Il invite ses protagonistes aux festivités dionysiaques pour souligner leurs failles, les réconcilier un verre à la main ou tout simplement reproduire le son de la vérité. Ses piques à l’encontre du système s’avéreraient presque plus sincères que n’importe quelle métaphore ampoulée ; il est vrai que l’on refait le monde de manière moins artificielle autour d’une table même si le constat se révèle toujours douloureux. Le réalisateur le sait mieux que quiconque, puisqu’il doit travailler en tant que professeur ou en qualité de vendeur en librairie pour financer ses projets. Mais il recouvre de fait sa liberté, sans autres attaches que son art et peut aspirer, comme ses personnages à l’introspection.

Rêve ou aspiration

Pendant une scène assez stupéfiante de simplicité, Byungsoo, alité après avoir copieusement bu, imagine sa future conversation avec sa compagne, témoignant son affection indéfectible à son égard. Les mots retentissent et tout paraît ainsi plus vrai que nature. Coutumier des immersions oniriques, Hong-Sang Soo se lâche une fois encore, sa maîtrise des frontières du réel n’est plus à prouver depuis Un jour avec, un jour sans et Seule sur la plage la nuit.

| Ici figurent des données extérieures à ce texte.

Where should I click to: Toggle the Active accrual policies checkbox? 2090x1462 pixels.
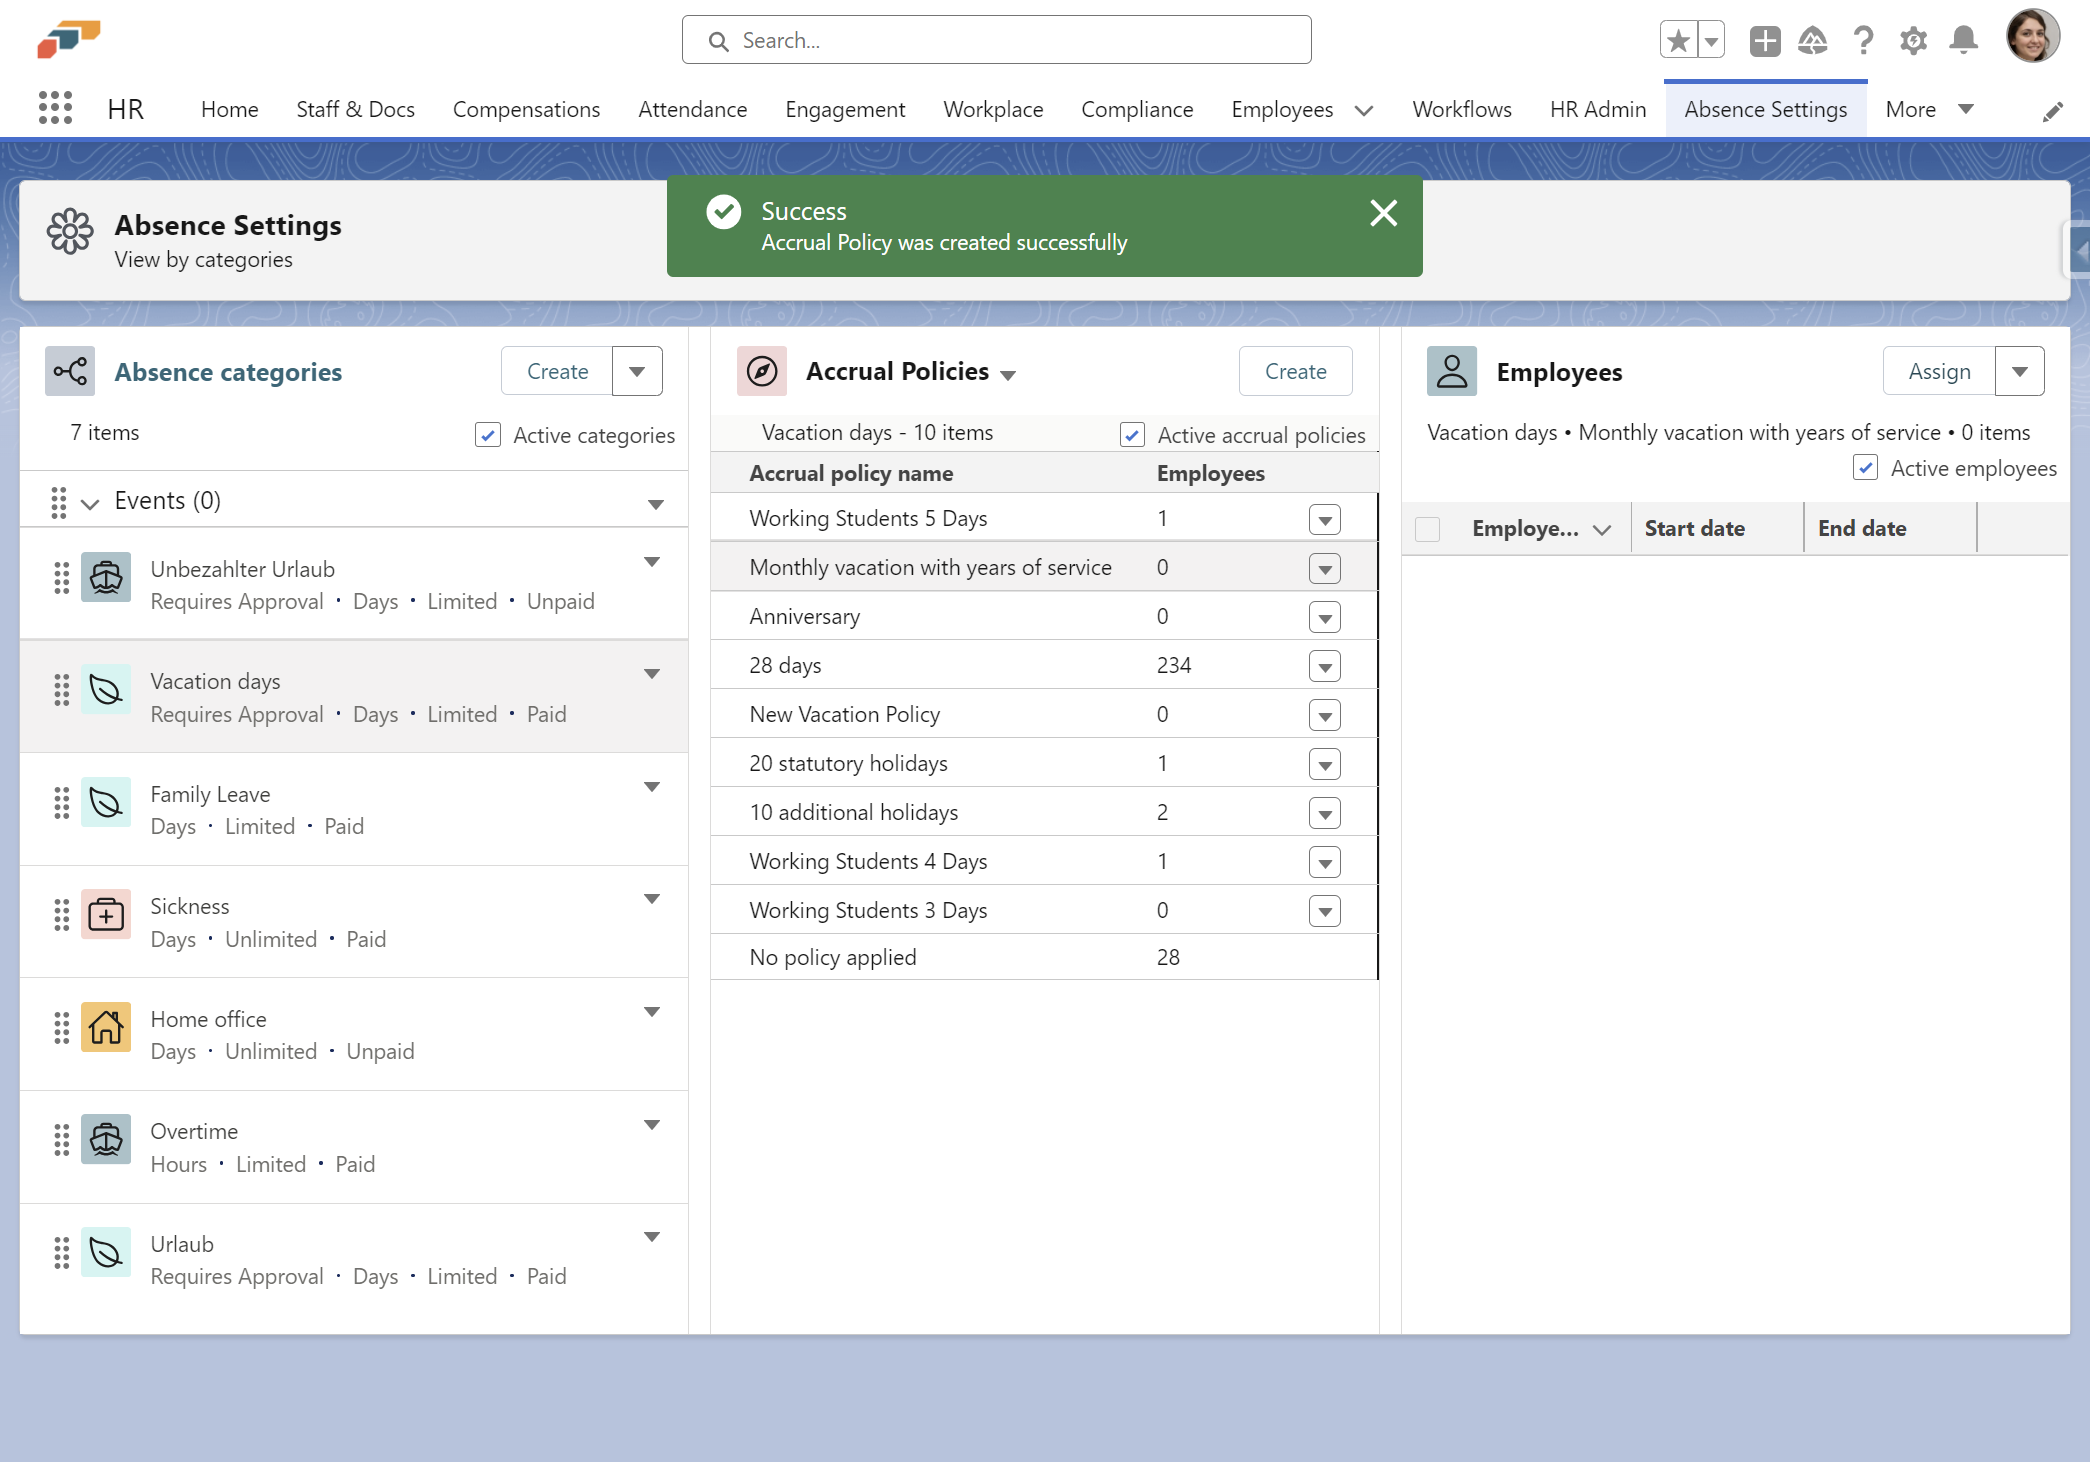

Puisque pénétrer dans le virtuel permet de retrouver la paix et de prendre pleinement conscience de son for intérieur, le cinéaste n’hésite plus alors à s’adonner à ce singulier exercice, réfutant tout nihilisme malgré le doute, le regret. Hong-Sang Soo ne tourne point en rond, car il connaît la sortie et prend un malin plaisir à désarçonner le spectateur par ses pirouettes invisibles. Le pseudo retournement censé conclure le long-métrage n’occulte pas son aisance à brouiller les pistes à travers les fluctuations oratoires et les conjugaisons alcoolisées qui articulent sa narration.

Pour lui, tout devient propice à un repli sur soi, primitif, indispensable, salutaire. Cette unique échappatoire envisageable, honorable épouse la trajectoire sinueuse cette route inconfortable empruntée par les parias, celle qu’il a choisi. Et le cri de détresse policé de son personnage renvoie à sa douloureuse expérience, jonchée par les cahots disséminés par ses détracteurs. Néanmoins, lui seul réussit à s’extirper du cercle de la souffrance puisqu’il détient les clés de son affranchissement. Et Walk-Up s’érige en étape supplémentaire à son ascension.

Derniers paysages idéaux, champs et contrechamps s’imbriquent dans un vaste territoire vierge, celui d’un esprit malin, ingénieux, parfois retors. Et Walk Up abrite ces vestiges civilisés, n’élude jamais les tempêtes qui les traversent pour mieux profiter des éclaircies d’une ultime aurore.

François Verstraete

Film sud-coréen d’Hong-Sang Soo avec Hae-Hyo Kwon, Hye-Young Lee, Song-Seon Mi. Durée 1h37. Sortie le 20 février 2024.